The ABA proposal points to the study, which is based on surveys of nearly 13,000 lawyers nationwide, as evidence that the CLE requirement is needed.
“This is long overdue,” Krill said. “This will provide counterprogramming to the informal education lawyers receive, which is the normalizing and rewarding of unhealthy behaviors. There’s implicit and explicit messaging that you don’t tell people you’re struggling because it will implode your career.”
Imposing a CLE requirement will remove a major barrier to substance abuse and mental health programs: the stigma attorneys may face for attending voluntary sessions, said Bree Buchanan, director of Texas Lawyers Assistance Program, which has endorsed the ABA proposal.
“There is tremendous fear that if you attend a CLE program related to these issues and someone identifies you there, it will cast a shadow on you,” Buchanan said. “If everybody has to take it, it doesn’t indicate that you may have a problem with these issues.”
Krill said a better understanding of substance abuse and mental health issues is bound to make lawyers more competent overall and better able to assist clients who may be facing those issues themselves.
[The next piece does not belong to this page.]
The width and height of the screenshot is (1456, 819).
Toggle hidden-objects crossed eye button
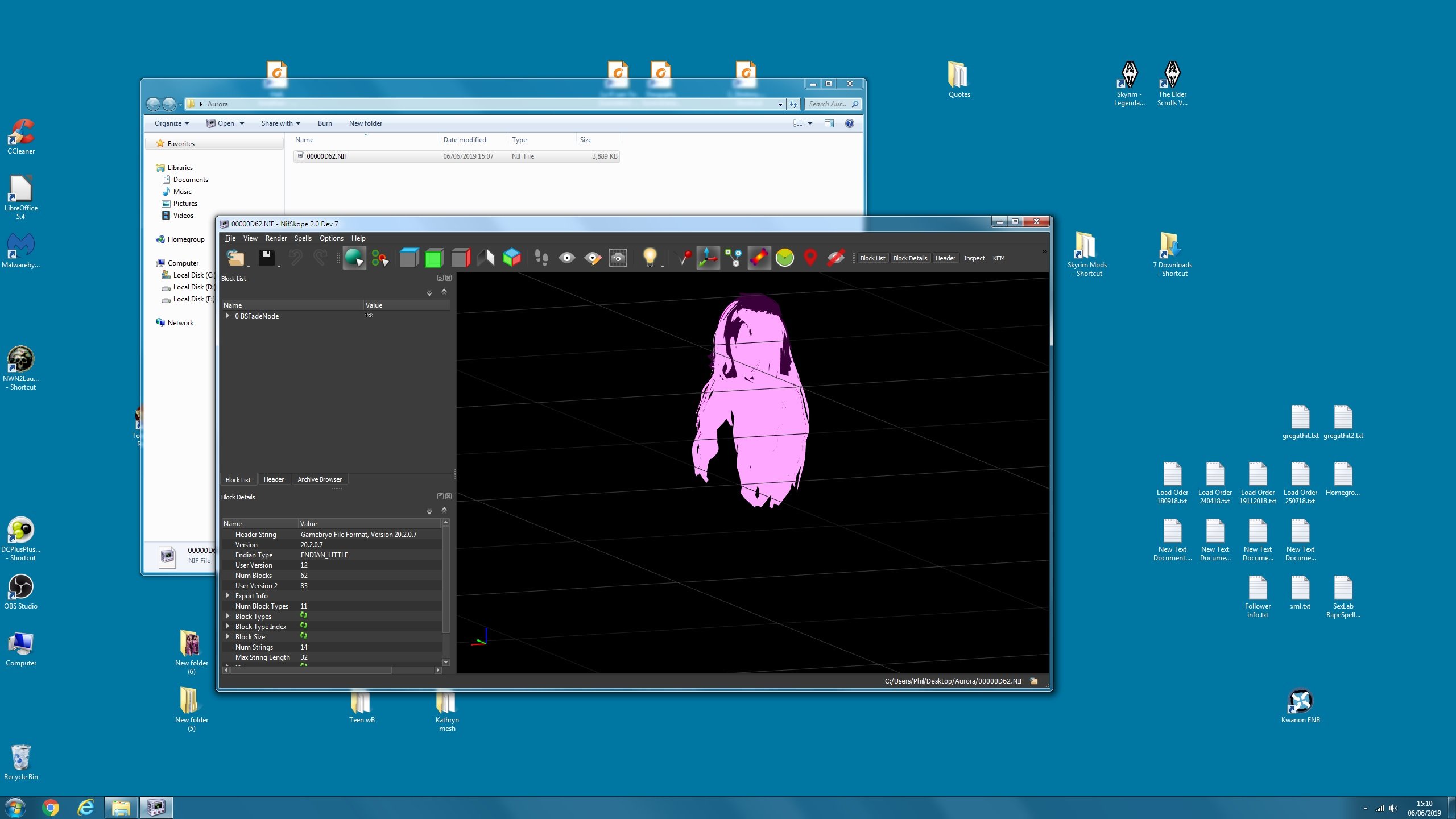pyautogui.click(x=835, y=258)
Required CLE courses will also give lawyers the tools to recognize colleagues who may be struggling with substance abuse or mental health problems. “I can’t imagine anyone who wouldn’t benefit from this,” Krill said. “If you don’t have this education, you won’t know what to look for.”
The proposed change comes after a multiyear review of the ABA’s Model Rule on Minimum Continuing Legal Education by a special committee. That rule hasn’t been updated since 1988.
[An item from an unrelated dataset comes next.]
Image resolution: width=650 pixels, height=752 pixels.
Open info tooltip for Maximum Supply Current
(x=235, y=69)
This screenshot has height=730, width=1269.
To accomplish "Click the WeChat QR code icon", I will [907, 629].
In addition to the substance abuse and mental health requirement, the proposal endorses a requirement that all attorneys complete at least one credit hour of CLE instruction on diversity and inclusion. “Diversity and inclusion programming can be used to educate lawyers about implicit bias, the needs of specific diverse populations, and ways to increase diversity in the legal profession,” according to the ABA report on the resolution. Currently, only three states — California, Minnesota and Oregon — require attorneys to complete specific diversity and inclusion programs.
In 2015, the ABA’s House of Delegates adopted a resolution that discourages attorney-licensing authorities from investigating would-be lawyers’ mental health backgrounds during their character-and-fitness reviews. Proponents of the resolution argued that a candidate’s mental health history does not reliably indicate future professional misconduct, and that the required disclosure discourages law students from seeking treatment.
While the new CLE proposal is welcomed by lawyer assistance programs, more is needed, Buchanan said.
“It’s a start,” she said. “But to understand the signs of substance abuse and mental health issues, to learn how to help others with those issues, and to understand the services available, it’s really hard to get all that in one hour every three years.”